XII
SIN TÍTULO
Ocultos en los sombríos interiores de las casas, con las caras pegadas a los cristales húmedos de lluvia y de nuestro aliento, salvados hasta la próxima acción, mirábamos a los condenados reunidos en la plaza en el mismo lugar donde los días de mercado extendían su carpa los feriantes. Formados en filas de a cuatro esperaban la orden de emprender la marcha.
Llovía incesantemente, la lluvia no paró ni un momento en toda la noche. La misma que perduró en la memoria de los salvados como la noche de los ancianos. Porque aquellos que formaban filas de a cuatro eran hombres viejos y cansados, y muchos seguramente habrían tenido problemas para llegar al destino, el cañón verde cerca de la estación de ferrocarril donde antes nuestro hijos, y nietos de ellos, solían deslizarse en trineos.
Mirábamos también a los SS. Con sus largas capas que los protegían de la lluvia y sus altas y relucientes botas de caña paseaban a paso tendido, salpicando el barro alrededor de los ancianos, y uno de ellos, el más joven, corría cada dos por tres al extremo de la plaza, se guarnecía debajo del tejadillo encima de la puerta de la farmacia y oteaba alrededor. Ese otear nos inquietaba también, en los rostros de los SS aumentaba la impaciencia. Los únicos indiferentes eran los ancianos, esperando la orden de salida.
Finalmente, cuando el SS joven corrió por cuarta vez bajo el tejadillo de la farmacia y exclamó con alegría algo que no pudimos oír, pero que, en vista de su excitación, era una buena noticia, vimos una carreta de la comunidad entrando en la plaza y palas encima de ella.
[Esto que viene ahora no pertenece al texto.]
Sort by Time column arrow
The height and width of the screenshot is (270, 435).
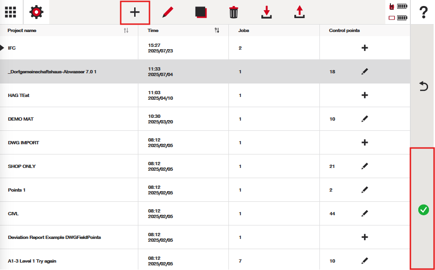[x=217, y=31]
Vimos también cómo el joven SS dio una bofetada al cochero y los demás rodearon como un círculo negro a aquellos que formaban filas de a cuatro.
Fue entonces cuando (los ancianos de nuestra ciudad emprendieron el camino pasando junto a sus casas, y sus hijos y nietos ocultos detrás de las ventanas), fue entonces cuando se abrió la puerta de una de ellas y una mujer salió corriendo a la plaza. Era muy flaca, cubierta con un pañuelo, llevando delante una enorme barriga. Corrió detrás de aquellos que se iban, con la mano levantada en un gesto de despedida. Oímos su voz. Gritaba:
—Saj gesind, tate, tate, saj gesind…
Y entonces todos nosotros, ocultos en la oscuridad empezamos a repetir «Saj gesind», despidiendo con esas palabras a nuestros prójimos que iban al encuentro con la muerte.